Shin Kyokushinkai wil zeggen: het nieuwe Kyokushinkai, dit is toegevoegd om aan te geven dat het een nieuwe bond is (WKO), op democratische leest geschoeid. De stijl zelf is echter hetzelfde als Kyokushinkai, nee, het is Kyokushin!

Het karate-do (‘kara’ = leeg, ‘te’ = hand, ‘do’ = ‘de weg’, dus ‘karate-do’ = de weg van de lege hand) is een verdedigingssport waarbij alleen gebruik gemaakt wordt van de lichaamseigen wapens zoals handen (stoten) en voeten (trappen). Het Shin kyokushin karate dat in het Budocentrum beoefend wordt, staat bekend als de ‘sterkste karate’ vanwege de methode in het wedstrijdvechten, die is gebaseerd op het ‘full contact’ principe.

Karate

Bekijk hier Chiel van Vliet Shihan tijdens het interview met RTV Slingeland

Geschiedenis
De vroegste herkomst van het karate is niet geheel duidelijk vanwege een gebrek aan documentatie. In het begin van de 20e eeuw werd een voorloper van karate vanaf het eiland Okinawa naar het vasteland van Japan gebracht door verscheidene leraren. De bekendste hiervan is Funakoshi Gichin (1868-1957). Aangezien Okinawa verschillende culturele invloeden heeft gekend, is niet te zeggen dat karate specifiek Okinawaanse, Chinese of Japanse wortels heeft. Karate werd door het leger en scholen ingevoerd als een vorm van lichamelijke en geestelijke opvoeding. Net zoals Jigoro Kano, de grondlegger van het Judo, schreef Funakoshi Gichin over de techniek en filosofie van zijn stijl, stelde de lessen open voor vrouwen en kinderen en het voerde hij het bandensysteem in.

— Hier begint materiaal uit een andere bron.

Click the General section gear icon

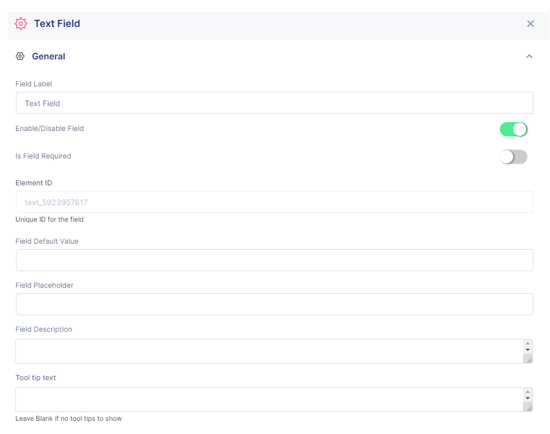point(20,56)
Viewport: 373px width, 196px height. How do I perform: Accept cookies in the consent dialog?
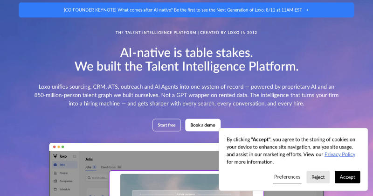tap(347, 177)
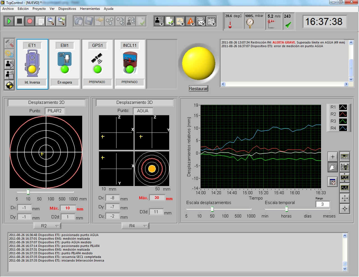Image resolution: width=359 pixels, height=277 pixels.
Task: Open the calendar time format icon
Action: point(333,182)
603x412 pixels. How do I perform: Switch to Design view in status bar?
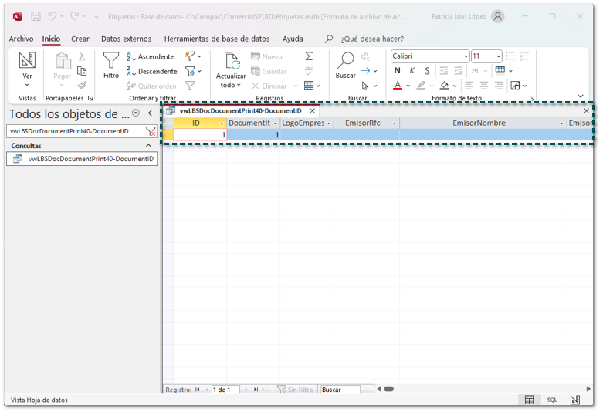click(x=575, y=400)
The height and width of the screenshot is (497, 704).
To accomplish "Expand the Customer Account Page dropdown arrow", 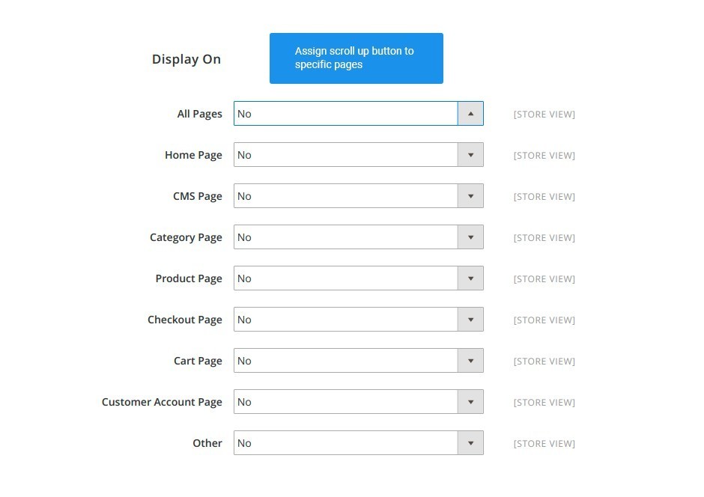I will [470, 403].
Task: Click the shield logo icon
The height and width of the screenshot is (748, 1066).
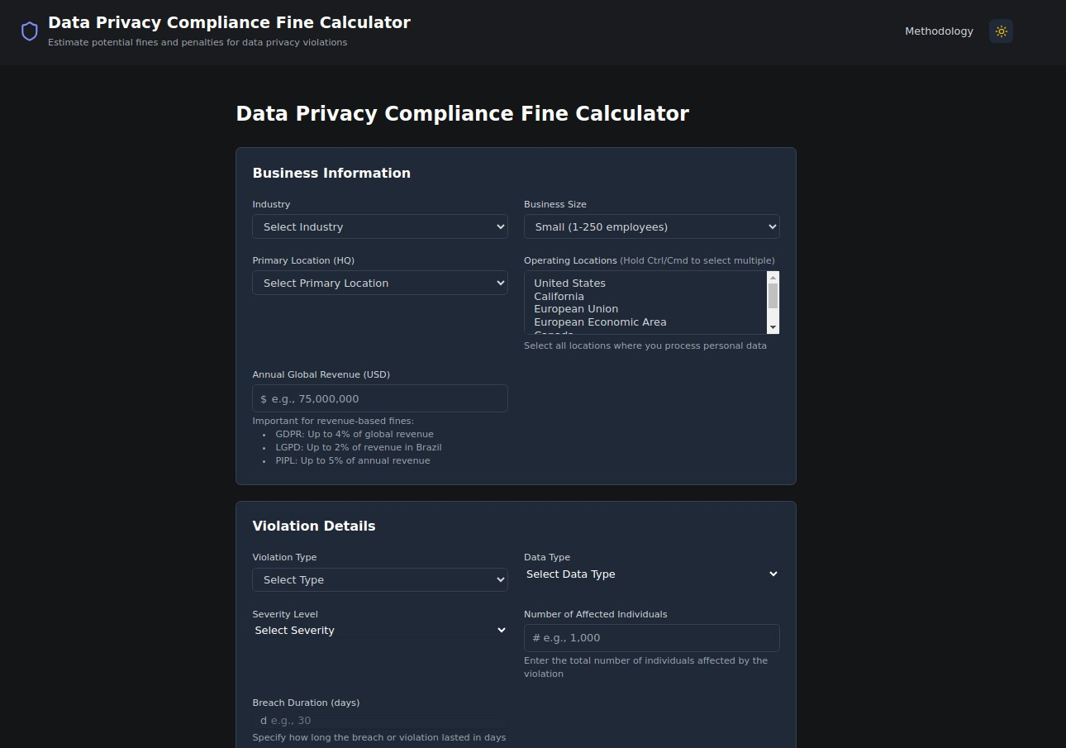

Hij voegde ook het suffix do toe, ‘de weg’, net als bij Judo, wat aangeeft dat het niet slechts het aanleren van vechttechnieken betreft (jutsu), maar ook een levenshouding en mentale ontwikkeling.
Na de Tweede Wereldoorlog werd karate-do in het Westen geintroduceerd, veelal via het Amerikaanse leger dat in Japan was gestationeerd. Waar Funakoshi in feite karate-do moderniseerde, was er gelijktijdig in Japan een ontwikkeling gaande die zocht naar de Japanse ‘roots’ en werden karate en andere vechtsporten een voorbeeld van Japanse traditie en de vechtmentaliteit van de samurai. Karate wordt heden ten dage in verband gebracht met zenboeddhisme. Ten dele zijn hiervan ideeen terug te vinden, maar ook Confucianistische (de hiërarchie) en Taoistische (bijvoorbeeld het idee van ‘de weg’) opvattingen spelen een rol. Gedeeltelijk is karate dus ontstaan uit vechtsystemen die van meester op leerling zijn doorgegeven, maar in de moderne tijd zijn er ook veel elementen aan toegevoegd.
Karate werd in het Westen heel populair door de massamedia. Ook werd het meer een ‘sport’ zoals wij dat kennen, met puntensystemen en vaste regels voor toernooien. Vanaf de jaren ’80 zijn ook steeds meer Japanse teksten over karate en budo (‘de weg van de krijger’, vooral in verband gebracht met vechtsporten) of bushido (bekend als de erecode van de samurai) vertaald.

Masutatsu Oyama
De stichter van Kyokushinkai Karate, Masutatsu Oyama, is geboren in 1923 nabij Seoel in Zuid-Korea. Zowel in Korea als in Japan heeft hij verschillende vechtsystemen geleerd en hij trainde karate bij onder andere Funakoshi Gichin. Hij trok zich tot twee keer toe lange tijd in eenzaamheid terug in de bergen, waar hij trainde en mediteerde. Dat deze harde en meedogenloze training effectief was, bleek wel uit zijn vele overwinningen binnen en buiten Japan na zijn terugkeer in de bewoonde wereld. Na de vele succestochten, waarbij hij zijn kunde demonstreerde, werden over de hele wereld scholen geopend. In Japan en Korea is Oyama een volksheld en er zijn een aantal films, boeken en manga (strips) over zijn leven verschenen. Oyama zelf heeft ook uitgebreid over zijn eigen stijl, Kyokushinkai karate geschreven, maar dit is slechts gedeeltelijk vertaald naar het Engels. Oyama’s doorzettingsvermogen en visie is voor veel karateka een voorbeeld.
In Nederland werd Kyokushinkai karate in 1961 geïntroduceerd. Na Oyama’s dood op 26 april 1994 zijn er verschillende internationale bonden ontstaan (IKO, International Karate Organisation). Het Budocentrum is aangesloten bij de NSKO (Nederlandse Shin Kyokushin Organisatie), onder leiding van Koen Scharrenberg. De NSKO behoort tot de internationale bond WKO (voorheen IKO2), onder leiding van Kenji Midori.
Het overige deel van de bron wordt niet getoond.